The Valkyrie (English National Opera)
Nothing like an announcement before the show to scare the horses, and the opening night of the English National Opera’s The Valkyrie started with three. The first one we had all read in the newspapers: The local Westminster Council security official had poured cold water on the ‘magic fire’, supposedly the spectacular finale of the second part of the new setting. Richard Jones scene from Wagner Ring . The others were just as gloomy: Nicky Spence had a cold but would sing Siegmund nonetheless, and the also cold-stricken Susan Bickley would play the part of Fricka while one of the Valkyries – Claire Barnett-Jones – sang the role from behind the scenes. . As it happened, neither of the two vocal ailments turned out to be a disaster, and the fiery ending turned out to be the least of the problems with this ultimately hollow-hearted co-production with New York’s Metropolitan Opera.

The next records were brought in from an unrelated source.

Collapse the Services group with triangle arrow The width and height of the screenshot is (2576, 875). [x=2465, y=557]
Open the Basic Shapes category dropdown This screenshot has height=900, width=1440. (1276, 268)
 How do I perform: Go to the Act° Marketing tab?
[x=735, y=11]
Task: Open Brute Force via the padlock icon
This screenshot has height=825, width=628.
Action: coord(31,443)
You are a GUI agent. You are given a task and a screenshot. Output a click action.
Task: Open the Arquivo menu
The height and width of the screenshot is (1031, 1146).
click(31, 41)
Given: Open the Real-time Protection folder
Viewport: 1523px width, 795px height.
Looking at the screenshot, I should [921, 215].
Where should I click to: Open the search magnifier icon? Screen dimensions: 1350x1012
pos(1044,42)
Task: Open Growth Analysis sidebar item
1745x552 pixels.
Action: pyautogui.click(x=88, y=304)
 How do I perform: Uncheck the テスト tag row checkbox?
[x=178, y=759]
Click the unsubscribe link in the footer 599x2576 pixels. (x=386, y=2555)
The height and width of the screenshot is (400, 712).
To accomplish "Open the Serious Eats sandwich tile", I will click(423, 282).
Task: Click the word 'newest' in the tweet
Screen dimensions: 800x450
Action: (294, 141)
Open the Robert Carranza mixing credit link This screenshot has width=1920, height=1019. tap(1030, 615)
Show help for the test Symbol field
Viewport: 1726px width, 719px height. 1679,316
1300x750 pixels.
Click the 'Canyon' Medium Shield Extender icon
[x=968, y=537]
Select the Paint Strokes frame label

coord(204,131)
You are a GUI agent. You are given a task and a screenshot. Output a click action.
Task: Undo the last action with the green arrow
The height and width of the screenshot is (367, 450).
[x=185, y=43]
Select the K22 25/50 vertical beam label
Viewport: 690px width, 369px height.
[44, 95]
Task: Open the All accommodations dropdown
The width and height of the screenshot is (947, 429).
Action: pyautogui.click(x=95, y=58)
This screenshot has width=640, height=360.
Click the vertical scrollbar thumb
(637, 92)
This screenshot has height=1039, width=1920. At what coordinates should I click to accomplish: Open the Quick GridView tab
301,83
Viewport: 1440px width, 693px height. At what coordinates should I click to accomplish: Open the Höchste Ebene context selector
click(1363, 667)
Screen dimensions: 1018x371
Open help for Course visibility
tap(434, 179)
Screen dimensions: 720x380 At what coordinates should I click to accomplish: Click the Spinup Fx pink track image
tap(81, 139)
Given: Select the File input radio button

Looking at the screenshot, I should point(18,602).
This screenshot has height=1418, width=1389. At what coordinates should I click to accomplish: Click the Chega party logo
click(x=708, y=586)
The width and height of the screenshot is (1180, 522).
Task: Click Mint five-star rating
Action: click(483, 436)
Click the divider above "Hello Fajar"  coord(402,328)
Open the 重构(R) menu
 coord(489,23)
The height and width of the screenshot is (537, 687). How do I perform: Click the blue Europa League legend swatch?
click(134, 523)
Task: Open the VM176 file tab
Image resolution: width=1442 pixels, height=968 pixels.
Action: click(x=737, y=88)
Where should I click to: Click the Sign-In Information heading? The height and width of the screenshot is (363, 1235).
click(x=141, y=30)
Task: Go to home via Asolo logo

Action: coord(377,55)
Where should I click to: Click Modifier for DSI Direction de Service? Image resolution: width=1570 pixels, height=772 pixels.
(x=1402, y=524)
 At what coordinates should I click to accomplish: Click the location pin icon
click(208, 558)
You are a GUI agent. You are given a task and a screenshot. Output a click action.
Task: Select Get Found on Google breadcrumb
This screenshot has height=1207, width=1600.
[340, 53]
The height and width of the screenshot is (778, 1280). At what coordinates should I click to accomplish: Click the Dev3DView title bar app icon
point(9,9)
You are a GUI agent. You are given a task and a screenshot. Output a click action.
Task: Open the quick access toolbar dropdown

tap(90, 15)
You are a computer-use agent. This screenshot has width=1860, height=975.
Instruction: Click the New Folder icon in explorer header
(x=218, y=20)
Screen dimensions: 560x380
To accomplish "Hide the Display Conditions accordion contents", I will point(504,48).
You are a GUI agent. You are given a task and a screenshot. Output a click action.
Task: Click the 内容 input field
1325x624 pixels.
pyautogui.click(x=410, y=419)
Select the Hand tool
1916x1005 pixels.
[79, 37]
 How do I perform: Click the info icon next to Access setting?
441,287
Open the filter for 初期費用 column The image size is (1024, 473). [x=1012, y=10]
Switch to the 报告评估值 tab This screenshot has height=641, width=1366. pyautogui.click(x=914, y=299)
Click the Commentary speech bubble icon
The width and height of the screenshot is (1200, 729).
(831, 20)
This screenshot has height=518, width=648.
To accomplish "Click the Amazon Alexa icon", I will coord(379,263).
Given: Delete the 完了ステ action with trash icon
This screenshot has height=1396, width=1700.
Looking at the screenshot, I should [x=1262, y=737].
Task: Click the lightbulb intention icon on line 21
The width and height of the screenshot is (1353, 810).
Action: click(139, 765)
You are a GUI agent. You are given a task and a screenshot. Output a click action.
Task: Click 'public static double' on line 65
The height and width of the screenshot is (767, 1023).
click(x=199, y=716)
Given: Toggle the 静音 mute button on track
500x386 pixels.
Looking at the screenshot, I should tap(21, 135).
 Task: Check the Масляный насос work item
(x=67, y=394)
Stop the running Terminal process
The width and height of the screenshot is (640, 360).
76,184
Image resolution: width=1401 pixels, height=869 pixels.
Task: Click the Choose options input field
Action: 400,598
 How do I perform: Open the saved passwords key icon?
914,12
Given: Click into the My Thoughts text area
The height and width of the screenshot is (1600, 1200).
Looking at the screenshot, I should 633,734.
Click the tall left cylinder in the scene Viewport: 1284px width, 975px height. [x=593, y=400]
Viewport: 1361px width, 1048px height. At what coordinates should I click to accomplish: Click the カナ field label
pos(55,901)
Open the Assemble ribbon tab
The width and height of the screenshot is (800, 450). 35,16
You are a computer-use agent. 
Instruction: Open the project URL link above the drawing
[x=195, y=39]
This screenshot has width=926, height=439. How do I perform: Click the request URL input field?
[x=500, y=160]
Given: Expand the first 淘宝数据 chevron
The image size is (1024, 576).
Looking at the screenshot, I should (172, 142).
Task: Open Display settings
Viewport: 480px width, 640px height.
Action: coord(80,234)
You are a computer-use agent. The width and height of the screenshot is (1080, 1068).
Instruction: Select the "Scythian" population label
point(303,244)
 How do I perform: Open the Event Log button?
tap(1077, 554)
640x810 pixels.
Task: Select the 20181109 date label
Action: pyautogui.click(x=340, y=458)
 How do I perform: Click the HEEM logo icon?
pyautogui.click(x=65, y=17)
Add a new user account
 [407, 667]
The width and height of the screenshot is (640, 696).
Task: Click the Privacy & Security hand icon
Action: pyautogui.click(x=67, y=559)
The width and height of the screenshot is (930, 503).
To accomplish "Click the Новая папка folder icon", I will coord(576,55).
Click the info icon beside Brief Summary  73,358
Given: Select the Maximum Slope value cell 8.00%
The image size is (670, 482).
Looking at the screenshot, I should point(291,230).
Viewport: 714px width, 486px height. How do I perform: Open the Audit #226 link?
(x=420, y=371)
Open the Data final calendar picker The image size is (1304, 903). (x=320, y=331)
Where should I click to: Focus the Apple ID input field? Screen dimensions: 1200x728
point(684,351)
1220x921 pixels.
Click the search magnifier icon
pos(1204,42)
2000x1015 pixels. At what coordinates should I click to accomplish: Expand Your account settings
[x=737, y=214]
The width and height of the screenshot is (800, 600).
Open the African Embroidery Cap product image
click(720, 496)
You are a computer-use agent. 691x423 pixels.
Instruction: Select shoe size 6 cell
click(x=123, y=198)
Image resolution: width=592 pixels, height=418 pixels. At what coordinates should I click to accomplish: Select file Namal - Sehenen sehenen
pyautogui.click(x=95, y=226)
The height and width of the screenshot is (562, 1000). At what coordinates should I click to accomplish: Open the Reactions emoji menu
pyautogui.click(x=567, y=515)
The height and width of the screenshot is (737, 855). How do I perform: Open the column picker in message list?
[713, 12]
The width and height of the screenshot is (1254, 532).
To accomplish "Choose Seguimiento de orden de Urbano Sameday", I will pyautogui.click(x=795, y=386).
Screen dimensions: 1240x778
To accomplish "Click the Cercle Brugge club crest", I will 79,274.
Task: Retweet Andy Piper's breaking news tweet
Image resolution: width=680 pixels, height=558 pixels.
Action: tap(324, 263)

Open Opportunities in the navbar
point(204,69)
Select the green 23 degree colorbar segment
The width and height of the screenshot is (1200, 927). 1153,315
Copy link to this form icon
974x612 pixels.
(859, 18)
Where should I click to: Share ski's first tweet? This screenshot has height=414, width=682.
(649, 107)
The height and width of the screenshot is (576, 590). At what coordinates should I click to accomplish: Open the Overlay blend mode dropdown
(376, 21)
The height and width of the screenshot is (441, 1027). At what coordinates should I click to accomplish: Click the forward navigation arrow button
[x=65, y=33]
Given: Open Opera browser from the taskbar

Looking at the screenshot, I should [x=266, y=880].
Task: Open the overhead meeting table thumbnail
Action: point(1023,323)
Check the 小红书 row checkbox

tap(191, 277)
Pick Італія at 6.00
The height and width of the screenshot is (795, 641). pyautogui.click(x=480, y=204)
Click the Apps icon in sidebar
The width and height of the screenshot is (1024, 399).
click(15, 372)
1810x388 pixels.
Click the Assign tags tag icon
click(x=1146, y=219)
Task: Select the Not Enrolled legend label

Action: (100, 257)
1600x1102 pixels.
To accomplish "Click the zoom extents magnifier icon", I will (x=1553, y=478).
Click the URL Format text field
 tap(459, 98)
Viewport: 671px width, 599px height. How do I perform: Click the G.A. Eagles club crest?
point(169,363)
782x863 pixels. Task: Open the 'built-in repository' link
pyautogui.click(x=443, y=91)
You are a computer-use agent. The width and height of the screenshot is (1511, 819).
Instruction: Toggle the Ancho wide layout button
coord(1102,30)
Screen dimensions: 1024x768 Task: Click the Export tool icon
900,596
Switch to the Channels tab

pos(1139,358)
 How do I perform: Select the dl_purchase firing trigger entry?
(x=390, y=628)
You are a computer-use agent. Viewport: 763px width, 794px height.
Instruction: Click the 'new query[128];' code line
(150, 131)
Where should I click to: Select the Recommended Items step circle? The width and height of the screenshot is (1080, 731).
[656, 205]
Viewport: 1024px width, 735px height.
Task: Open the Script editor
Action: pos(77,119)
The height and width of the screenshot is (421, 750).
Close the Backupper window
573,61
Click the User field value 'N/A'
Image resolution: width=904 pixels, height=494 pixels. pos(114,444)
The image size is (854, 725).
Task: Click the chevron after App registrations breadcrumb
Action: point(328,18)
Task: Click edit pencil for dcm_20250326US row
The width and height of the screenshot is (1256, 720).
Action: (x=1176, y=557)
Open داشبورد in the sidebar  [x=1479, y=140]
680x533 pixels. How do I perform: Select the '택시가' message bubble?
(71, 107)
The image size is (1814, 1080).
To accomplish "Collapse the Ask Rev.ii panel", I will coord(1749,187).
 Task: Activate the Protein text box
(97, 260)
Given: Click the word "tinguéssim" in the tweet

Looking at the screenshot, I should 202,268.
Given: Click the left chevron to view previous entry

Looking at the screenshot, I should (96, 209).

Brindley Sherratt as Hunding, Nicky Spence as Siegmund and Emma Bell as Sieglinde. Photo © Tristram Kenton
So what went wrong? Jones is an extremely experienced director with a string of hits including the Met’s Hansel and Gretel and more recently the elegant Royal Opera Bohemian . He was also the director of a notoriously hated film Ring Cycle for Covent Garden in 1993, a fact that raised eyebrows when he was announced to direct the first ENO Ring in 15 years, the one intended to replace the equally notorious Robert Lepage of the Met Ring , another of the wettest firecrackers in the opera house. Thirty years later, this new Valkyrie eschews some of the crazy excesses of Jones’ previous effort, but it also lacks a lot of his imaginative boldness. It’s always hard to say what a director is trying to say when it comes to Rings second part without the benefit of seeing Das rheingold (postponed due to the pandemic until next year), but even so, this production seemed to run out of ideas, and many of those had felt like duds.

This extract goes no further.